The evening before the Boston VMUG conference my friends and I were in our hotel winding down with some pizza and TV, discussing which breakout sessions we were going to attend the next day. At 10:50PM my phone lit up “VMware vCenter – Alarm alarm.HAhostStatus.” I immediately fired up my VPN connection and launched iLO to see another Purple Screen Of Death.
Damn! Exception 14 again. That’s two hosts within a month! I extracted the logs as described in part 1 and found the following.
2014-06-24T02:49:00.449Z cpu17:33512)@BlueScreen: #PF Exception 14 in world 33512:lpfc_do_work IP 0x4180057c62c6 addr 0x747369 PTEs:0x13e5d1027;0x13e2e9027;0x0; 2014-06-24T02:49:00.449Z cpu17:33512)Code start: 0x418005000000 VMK uptime: 60:12:38:37.042 2014-06-24T02:49:00.449Z cpu17:33512)0x41238ba1da80:[0x4180057c62c6]lpfc_sli4_bpl2sgl@#+0xb6 stack: 0x410a793b2248 2014-06-24T02:49:00.450Z cpu17:33512)0x41238ba1db50:[0x4180057cfef8]__lpfc_sli_issue_iocb_s4@#+0x80 stack: 0x412e80c5d5c0 2014-06-24T02:49:00.450Z cpu17:33512)0x41238ba1db90:[0x4180057c9c54]lpfc_sli_issue_iocb@#+0xc0 stack: 0x418000000002 2014-06-24T02:49:00.450Z cpu17:33512)0x41238ba1dc60:[0x418005768082]lpfc_els_rsp_rls_acc@#+0x142 stack: 0x41238ba1dd00 2014-06-24T02:49:00.451Z cpu17:33512)0x41238ba1ddb0:[0x4180057d45dd]lpfc_sli_handle_mb_event@#+0x129 stack: 0xc5913e00000078 2014-06-24T02:49:00.451Z cpu17:33512)0x41238ba1df30:[0x41800577c810]lpfc_work_done@#+0xbcc stack: 0x225e 2014-06-24T02:49:00.451Z cpu17:33512)0x41238ba1df80:[0x4180057821d4]lpfc_do_work_event@#+0xbc stack: 0x13
This time it wasn’t the HPSA, but rather the LPFC driver used by our HP VirtualConnects that caused the crash.
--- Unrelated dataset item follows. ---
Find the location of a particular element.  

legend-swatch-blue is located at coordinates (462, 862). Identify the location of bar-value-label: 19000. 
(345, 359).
This host was running version 10.0.575.8. VMware tells me that they are working with Emulex to fix the driver and VMware recommends upgrading to LPFC version 10.2.261.7 available here as there have been no reported PSOD’s with this version.
Installing the new driver is identical to the process described in part 1 and is well documented on VMware’s site.
To find what version LPFC driver you’re running…
- SSH to your ESXi host
- Identify the HBA’s installed and make sure you have LPFC interfaces
# esxcfg-scsidevs -a vmhba0 hpsa link-n/a sas.5001438026743f90 (0:3:0.0) Hewlett-Packard Company Smart Array P220i vmhba1 lpfc link-up fc.5001438002a30041:5001438002a30040 (0:4:0.2) ServerEngines Corporation Emulex OneConnect OCe11100 FCoE Initiator vmhba2 lpfc link-up fc.5001438002a30043:5001438002a30042 (0:4:0.3) ServerEngines Corporation Emulex OneConnect OCe11100 FCoE Initiator
- Now that we verified our host has two LPFC’s, run the following to get the version
# vmkload_mod -s lpfc |grep Version Version: 10.0.575.8-1OEM.550.0.0.1198611
If you have version 10.0.575.8-1OEM.550.0.0.1198611 like the example, you’d best get patching.